Diving is an exciting and enjoyable sport. However, it can also be dangerous if the divers are not ware of the condition of their equipment, their companions, and the environment. Most divers are trained to understand their equipment well, but it is still difficult to keep track of one’s diving buddies and the environment even for experienced divers. It becomes quite difficult to keep track of others when a diving group has 3 people, and it is difficult to know one’s surrounding when the visibility is low in a cave or at night. Most of the time, the divers have to focus on what is ahead of them. Frequent checking around for people and surrounding would slow down the movement and distract the divers.

Solution

I previously saw that LED fibers are now integrated into some designs of the cloths. Therefore, I have this idea that a glove with LED on the back can be used as a sensing/locating system to tell the divers the positions of their companions of whether there is a rock or hard surface behind them. The idea is that The diver will wear 4 ultrasonic ranger for the front, back, left, and right. When the sensor detects objects in a certain range, a signal will be sent to the glove and shown as a light-up LED.

The sensing glove

With the information shown on the divers’ glove, they no longer need to look back or around to check on the situation. More importantly, this will be very useful during night dive when the only visible area is 2-4 m pointed by the flashlight.

Proof of Concept

Because of the lack of materials, I only use 1 ultrasonic sensor to stimulate the function of one of the four ultrasonic sensor. I originally planned to use a LED matrix as it is more accurate to the original design. But LEDs were used instead because I cannot get one of the LED matrix. The LEDs represent the angle or direction of the detected object, with the bottom LED being 0-30 degree and the top LED being 150-180 degree. Ideally, the distance is reflected by the distance of the light-up LED from the center block. The servo motor is used to rotate the ultrasonic sensor so that objects from a wider range of angles can be detected.

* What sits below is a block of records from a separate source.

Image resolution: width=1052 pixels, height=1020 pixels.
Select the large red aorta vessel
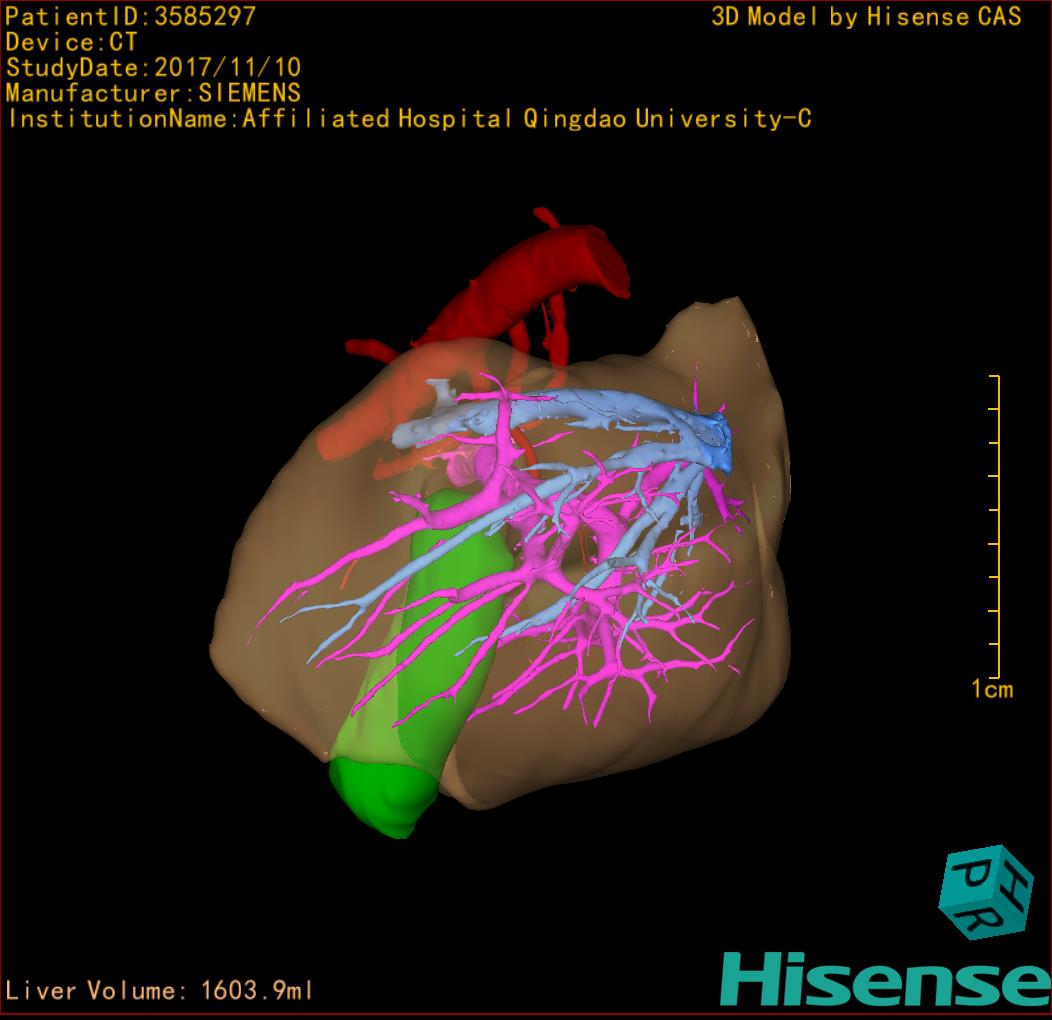pos(540,270)
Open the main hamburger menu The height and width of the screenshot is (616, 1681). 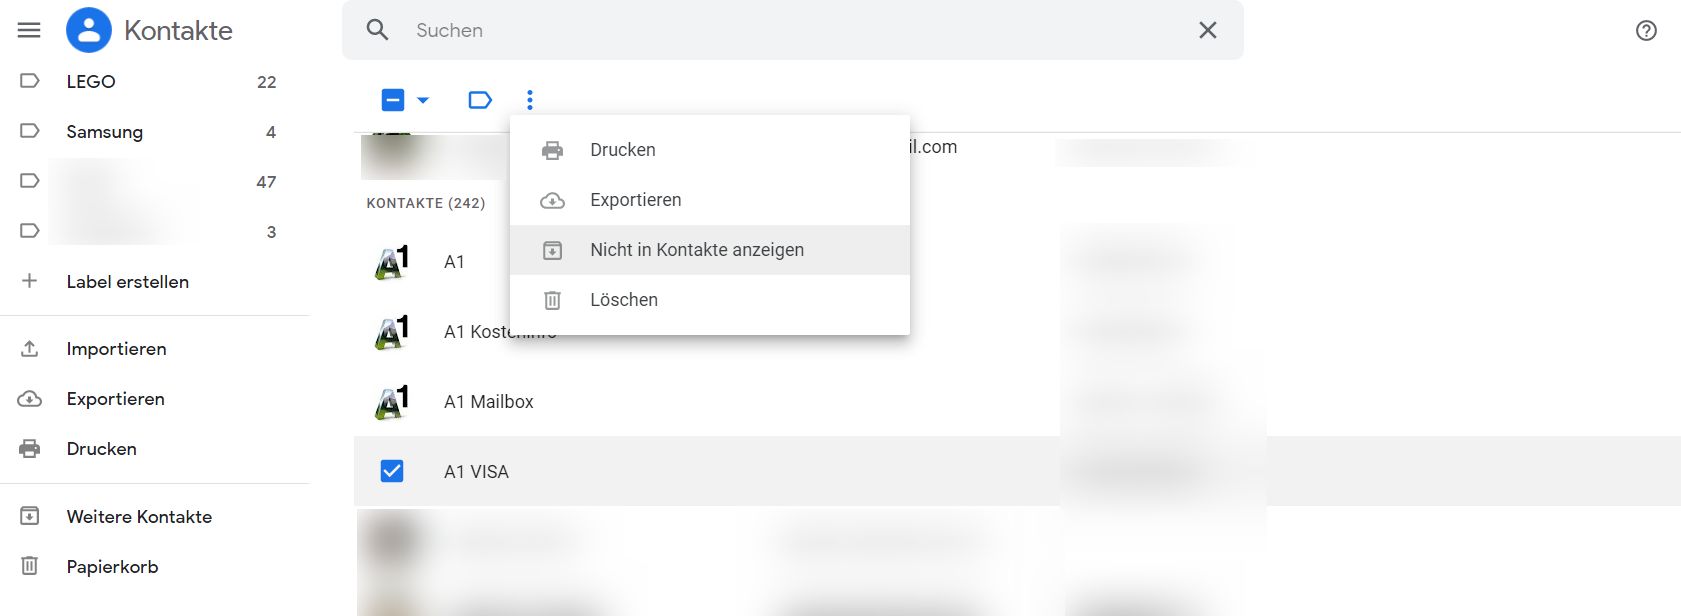[x=29, y=30]
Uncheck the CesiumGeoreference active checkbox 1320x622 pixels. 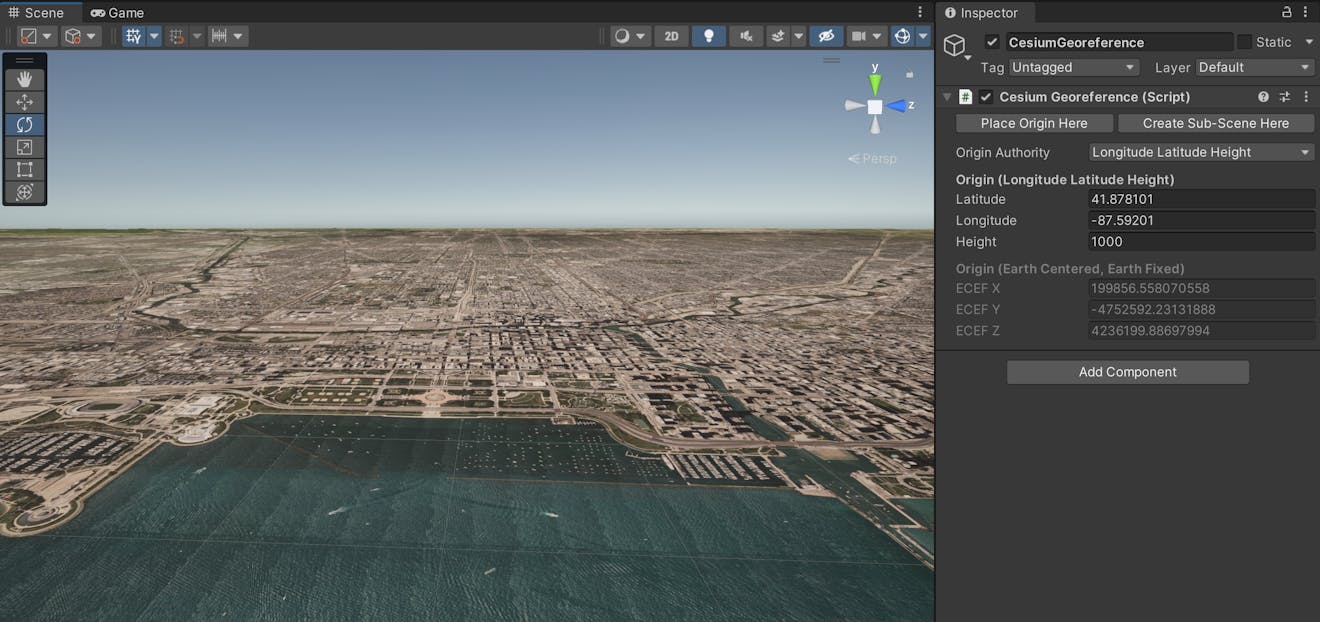point(993,42)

The set up of the hardware

Turning sensor

I used my hand to hold the ultrasonic sensor for the stimulation because the jumpers on the sensor stop the servo motor from moving freely. I tried to mimic the rotation made by the servo motor, but error still occurs as my hand cannot synchronize perfectly with the servo motor .

Demo of the device

Code:

#include <NewPing.h>
#include <Servo.h>

#define TRIGGER_PIN  12  // Arduino pin tied to trigger pin on the ultrasonic sensor.
#define ECHO_PIN     11  // Arduino pin tied to echo pin on the ultrasonic sensor.
#define MAX_DISTANCE 100 // Maximum distance we want to ping for (in centimeters). Maximum sensor distance is rated at 400-500cm.
#define SERVO_PIN 10
#define LED_0  2
#define LED_30  3
#define LED_60  4
#define LED_90  5
#define LED_120  6
#define LED_150  7


NewPing Sonar_1(TRIGGER_PIN, ECHO_PIN, MAX_DISTANCE); // NewPing setup of pins and maximum distance.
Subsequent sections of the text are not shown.